Prompt: Give back all of the data unchanged. Keep every word as it is.

____________

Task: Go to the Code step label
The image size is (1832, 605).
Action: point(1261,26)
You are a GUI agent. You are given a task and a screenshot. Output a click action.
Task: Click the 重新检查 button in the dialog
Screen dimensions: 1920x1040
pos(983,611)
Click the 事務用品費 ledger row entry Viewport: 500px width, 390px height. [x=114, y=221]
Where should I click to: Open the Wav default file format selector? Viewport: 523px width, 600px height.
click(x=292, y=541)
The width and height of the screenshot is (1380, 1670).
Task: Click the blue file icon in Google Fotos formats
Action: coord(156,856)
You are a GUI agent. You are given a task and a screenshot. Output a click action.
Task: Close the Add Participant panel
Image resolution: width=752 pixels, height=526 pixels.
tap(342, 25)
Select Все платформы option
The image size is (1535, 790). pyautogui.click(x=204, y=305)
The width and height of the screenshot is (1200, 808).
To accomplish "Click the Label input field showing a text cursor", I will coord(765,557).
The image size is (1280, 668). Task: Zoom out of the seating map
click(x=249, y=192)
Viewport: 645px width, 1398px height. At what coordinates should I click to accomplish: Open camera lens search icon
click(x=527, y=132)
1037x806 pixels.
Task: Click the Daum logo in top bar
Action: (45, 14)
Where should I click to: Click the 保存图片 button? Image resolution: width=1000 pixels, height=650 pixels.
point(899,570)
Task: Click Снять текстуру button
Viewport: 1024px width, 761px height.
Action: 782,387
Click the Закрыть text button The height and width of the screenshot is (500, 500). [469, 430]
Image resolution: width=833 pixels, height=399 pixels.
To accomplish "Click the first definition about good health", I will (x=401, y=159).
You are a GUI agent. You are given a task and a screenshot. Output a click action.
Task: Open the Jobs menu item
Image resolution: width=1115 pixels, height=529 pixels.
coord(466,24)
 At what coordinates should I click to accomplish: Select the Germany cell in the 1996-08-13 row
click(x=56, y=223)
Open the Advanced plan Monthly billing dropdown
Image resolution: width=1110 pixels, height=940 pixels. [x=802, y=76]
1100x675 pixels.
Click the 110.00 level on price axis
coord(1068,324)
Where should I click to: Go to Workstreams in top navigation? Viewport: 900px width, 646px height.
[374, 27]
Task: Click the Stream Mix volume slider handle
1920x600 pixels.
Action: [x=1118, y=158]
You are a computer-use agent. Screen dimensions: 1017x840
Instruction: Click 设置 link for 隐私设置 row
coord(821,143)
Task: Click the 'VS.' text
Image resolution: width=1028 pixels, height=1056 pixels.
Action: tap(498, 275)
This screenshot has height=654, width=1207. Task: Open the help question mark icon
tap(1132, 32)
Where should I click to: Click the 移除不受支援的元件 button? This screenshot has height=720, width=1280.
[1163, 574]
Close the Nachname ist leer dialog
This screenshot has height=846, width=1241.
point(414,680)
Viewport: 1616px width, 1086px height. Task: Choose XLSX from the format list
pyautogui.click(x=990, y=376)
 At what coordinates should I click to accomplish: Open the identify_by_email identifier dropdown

____________

Output below:
Task: Go to the Code step label
The image size is (1832, 605).
Action: point(1261,26)
You are a GUI agent. You are given a task and a screenshot. Output a click action.
Task: Click the 重新检查 button in the dialog
Screen dimensions: 1920x1040
pos(983,611)
Click the 事務用品費 ledger row entry Viewport: 500px width, 390px height. [x=114, y=221]
Where should I click to: Open the Wav default file format selector? Viewport: 523px width, 600px height.
click(x=292, y=541)
The width and height of the screenshot is (1380, 1670).
Task: Click the blue file icon in Google Fotos formats
Action: coord(156,856)
You are a GUI agent. You are given a task and a screenshot. Output a click action.
Task: Close the Add Participant panel
Image resolution: width=752 pixels, height=526 pixels.
tap(342, 25)
Select Все платформы option
The image size is (1535, 790). pyautogui.click(x=204, y=305)
The width and height of the screenshot is (1200, 808).
To accomplish "Click the Label input field showing a text cursor", I will coord(765,557).
The image size is (1280, 668). Task: Zoom out of the seating map
click(x=249, y=192)
Viewport: 645px width, 1398px height. At what coordinates should I click to accomplish: Open camera lens search icon
click(x=527, y=132)
1037x806 pixels.
Task: Click the Daum logo in top bar
Action: (45, 14)
Where should I click to: Click the 保存图片 button? Image resolution: width=1000 pixels, height=650 pixels.
point(899,570)
Task: Click Снять текстуру button
Viewport: 1024px width, 761px height.
Action: 782,387
Click the Закрыть text button The height and width of the screenshot is (500, 500). [469, 430]
Image resolution: width=833 pixels, height=399 pixels.
To accomplish "Click the first definition about good health", I will (x=401, y=159).
You are a GUI agent. You are given a task and a screenshot. Output a click action.
Task: Open the Jobs menu item
Image resolution: width=1115 pixels, height=529 pixels.
coord(466,24)
 At what coordinates should I click to accomplish: Select the Germany cell in the 1996-08-13 row
click(x=56, y=223)
Open the Advanced plan Monthly billing dropdown
Image resolution: width=1110 pixels, height=940 pixels. [x=802, y=76]
1100x675 pixels.
Click the 110.00 level on price axis
coord(1068,324)
Where should I click to: Go to Workstreams in top navigation? Viewport: 900px width, 646px height.
[374, 27]
Task: Click the Stream Mix volume slider handle
1920x600 pixels.
Action: [x=1118, y=158]
You are a computer-use agent. Screen dimensions: 1017x840
Instruction: Click 设置 link for 隐私设置 row
coord(821,143)
Task: Click the 'VS.' text
Image resolution: width=1028 pixels, height=1056 pixels.
Action: tap(498, 275)
This screenshot has height=654, width=1207. Task: Open the help question mark icon
tap(1132, 32)
Where should I click to: Click the 移除不受支援的元件 button? This screenshot has height=720, width=1280.
[1163, 574]
Close the Nachname ist leer dialog
This screenshot has height=846, width=1241.
point(414,680)
Viewport: 1616px width, 1086px height. Task: Choose XLSX from the format list
pyautogui.click(x=990, y=376)
 At what coordinates should I click to accomplish: Open the identify_by_email identifier dropdown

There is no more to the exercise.